# The Trio



## Amber24 (Dec 20, 2006)

These are my guinea pigs.  Squirrel, Daisy and Violet.  It took FOREVER to get a shot with them all facing me, but it was worth it!  Only issue is that I don't have Photoshop or anything that I can use to get rid of that dang hair on Daisy's (middle pig) nose.  It drives me nuts, lol.


----------



## becmaclean (Dec 20, 2006)

They are sooo cute. I hope I did them justice. I'm not a PS wiz...still learning


----------



## his4ever (Dec 20, 2006)

aww how cute!!!


----------



## Amber24 (Dec 22, 2006)

Thanks for fixing it!  I think it looks good.


----------



## ahelg (Dec 23, 2006)

If you don't want to buy photoshop you could always give the gimp a try. It has many great functions. The only problem with the program is that the user interface is not very good, but I quickly learnt a good way of using the program. When I open an image I press F11 to get a full screen view of the image. I then access all of the tools by right clicking on the picture which presents me with a menu with access to all the tools.

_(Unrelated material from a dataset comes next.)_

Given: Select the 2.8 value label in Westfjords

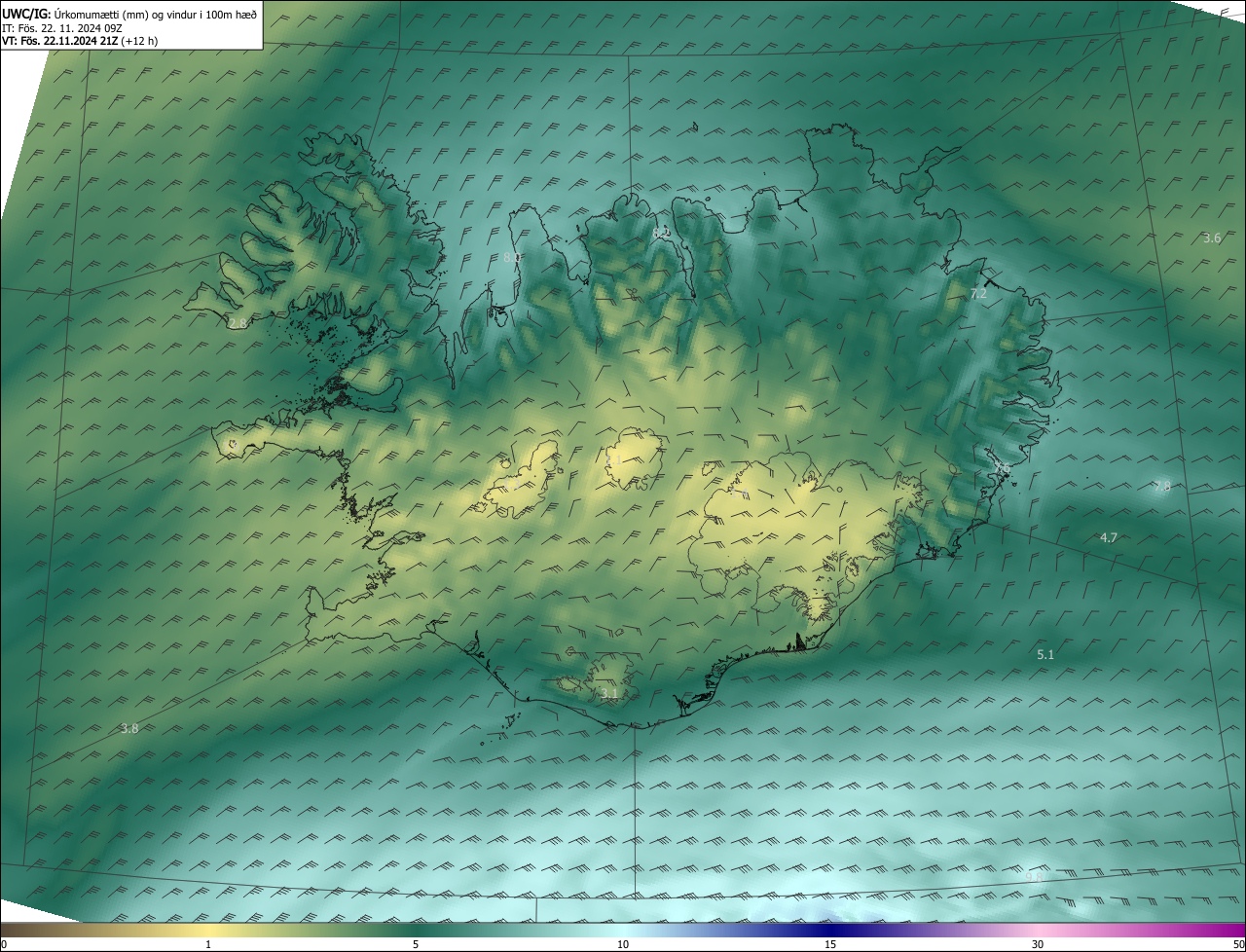Looking at the screenshot, I should (238, 323).
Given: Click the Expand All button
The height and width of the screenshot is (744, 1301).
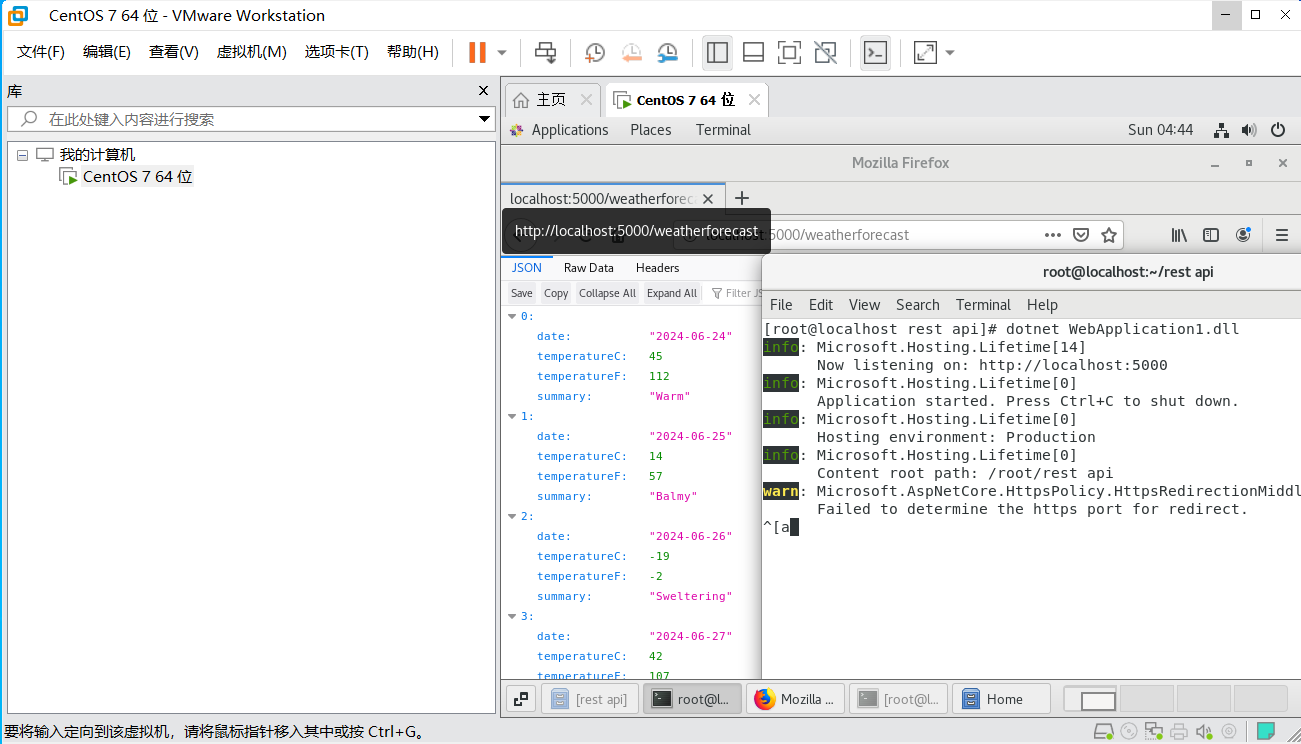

It would be much better if the interface looked more like photoshop, and it would be much more efficient, but you quickly learn to live with it. There are even books on using GIMP now. One was published just recently.

The reason I use GIMP is because it's the only decent photo editing program for Linux. I have windows, but I don't want to reboot my computer every time I want to edit a photograph, so I learnt to use GIMP.

Incidently, if anyone else here is using Linux, there is an excellent photo manager called F-Spot which I've now started using.


----------



## Amber24 (Dec 23, 2006)

Do you just download it from the internet?  Or do you buy it somewhere?

I have a Mac, do they work together?


----------